We could imagine something different. Go somewhere else. Run away from the deep hole that seems to be getting deeper and deeper. It’s not easy and no one said it would be. Professor Thomas Homer-Dixon, a Canadian political scientist, stated in his book, The Ingenuity Gap: How can we solve the problems of the future? some 20 years ago, that there is a gap dividing the urgent need to imagine solutions and our ability to generate this imagination. In other words, humanity appears to be experiencing an imagination breakdown. 

That’s because we would rather feel rational. For example, don’t we begin all our strategic thinking processes by establishing a foundation of well-researched facts? But by focusing on facts, on what is written, observed, even proven, the foundation of the thinking process becomes limited by what has already occurred. It’s a great starting point for improvement, but they do not represent the best conditions for creating something new. 

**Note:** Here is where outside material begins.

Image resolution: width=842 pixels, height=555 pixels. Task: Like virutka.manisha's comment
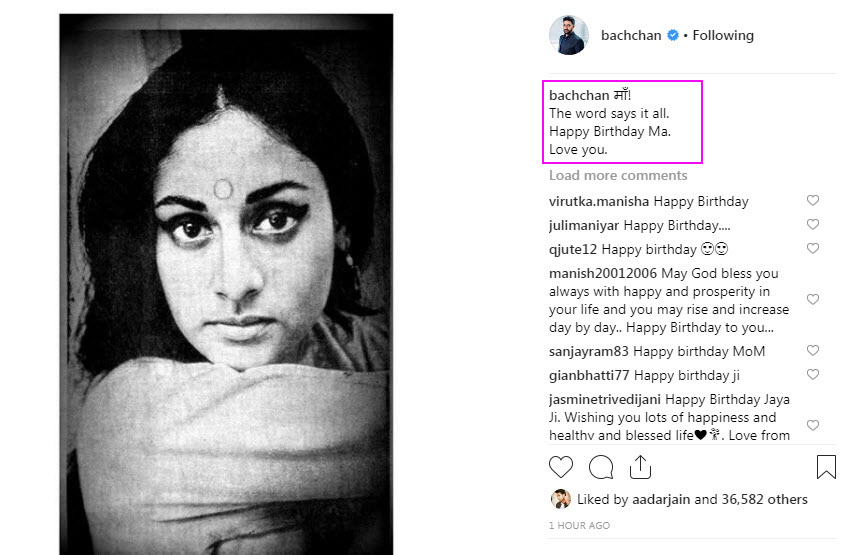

In order to cross the boundaries of deductive reasoning, we need to reclaim the freedom to imagine, to dream and to believe we can do it. Nowadays, everything is moving so quickly and systems are indeed deeply imbedded into each other – which prompts chain reactions – that our knowledge of things passed is no longer sufficient. We need to call upon a world of ideas. 

Theodore Roosevelt, former president of the United States, and reportedly the author of this quote: “Keep your eyes on the stars, but your feet on the ground.” This quote reminds us of the importance of imagination. We need to step out of the usual frames of reference and follow bold new avenues and innovate once again. We must look up to the stars, because imagination is the gateway to a world of possibilities: An infinite world. 

We may have forgotten how to use it, and we may very well be experiencing a breakdown of imagination. But together, we can reactivate this mental process. Collectively. Through cooperation. In a plural context that is sociable and inclusive, one where we can all benefit from a coattail effect, the mutual enrichment of ideas and the ability of a motivated collectivity to adopt new perspectives.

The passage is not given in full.